一方、朝鮮人参( Panax ginseng、オタネニンジン)を含む人参類には、ジンセノサイド、多糖体、タンパク質などの生理活性成分が含まれており、抗酸化作用、抗炎症作用、炎症性サイトカイン(IL-6、TNF-αなど)の調節、酸化ストレス経路(Nrf2-ARE)の活性化などを介して、抗疲労作用を示す可能性が報告されている。人参は Panax 属の複数種を含む総称であり、本論文では Panax ginseng C.A. Mey.(中国人参*および朝鮮人参)と Panax quinquefolius L.(アメリカ人参)が、補完代替医療(CAM)領域において疲労管理に広く用いられる主要種として説明されている。
本研究は、朝鮮人参が疲労に及ぼす影響について、既存のランダム化比較試験(RCT)を統合解析したシステマティックレビューおよびメタ解析である。 主疾患、疲労の原因、持続期間、地域、民族背景による制限は設けていない。

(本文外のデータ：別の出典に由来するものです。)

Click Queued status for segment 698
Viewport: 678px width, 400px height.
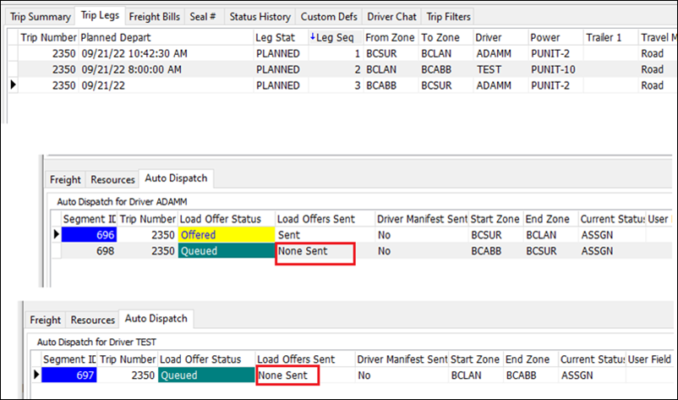227,251
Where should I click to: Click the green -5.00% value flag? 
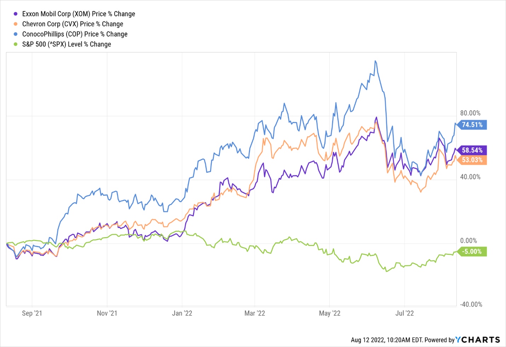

介入には、中国人参、朝鮮人参、アメリカ人参などの単独人参製剤に加え、中医学(TCM)の古典処方に基づく人参含有漢方製剤が含まれていた。治療期間は2~16週間であり、人参の用量は125 mg~9 g/日と幅があったが、多くの研究では2~3 g/日程度が用いられていた。
メタ解析の結果、朝鮮人参を含む各種人参製剤の摂取は、全般的な疲労を安全に軽減し、生活の質(QoL)を向上させる有効な手段であることが示された(p = 0.05)。当初の全体解析では統計的な異質性が高く、有意な改善は認められなかったが(SMD: −0.36; 95% CI: −0.82~0.11; p = 0.13)、特定の1研究を除外した感度分析により異質性が解消(I²=2%)された結果、対照群と比較して疲労症状を有意に改善することが確認された(SMD: −0.23; 95% CI: −0.35~ −0.10; p = 0.0003)。
また、サブグループ解析においても、特定の疾患に基づかない全般的な疲労(SMD: −0.48; 95% CI: −0.71~−0.25; p < 0.0001)や、一般人口の慢性疲労(SMD: −0.30; 95% CI: −0.56~−0.03; p = 0.03)への効果が認められたほか、人参単独よりも人参含有漢方製剤においてより顕著な疲労減少が認められた(SMD: −0.39; 95% CI: −0.66~−0.13; p = 0.004)。有害事象の発生率においては、対照群との有意な差はなく(RR: 0.98; 95% CI: 0.88~1.09; p = 0.71)、安全性上の懸念は認められなかった。
結論として、このシステマティックレビューおよびメタ解析により、朝鮮人参を含む人参製剤は、疲労症状を有する患者において、疲労の改善に寄与する可能性が示された。今後、朝鮮人参が疲労に及ぼす全般的な影響を評価するためには、長期的な影響やより信頼性の高い測定方法を用いたさらに厳格な臨床試験が求められる。
[文献]
Li X, et al. Ginseng and Ginseng Herbal Formulas for Symptomatic Management of Fatigue: A Systematic Review and Meta-Analysis. J Integr Complement Med. 2023;29(8):468-482. doi:10.1089/jicm.2022.0532.
*原文まま。本レビューにおける 「中国人参」は、Panax ginseng C.A. Meyer(オタネニンジン)を指し、朝鮮人参と同一種である。両者は主に加工・乾燥方法の違いによって区別されている。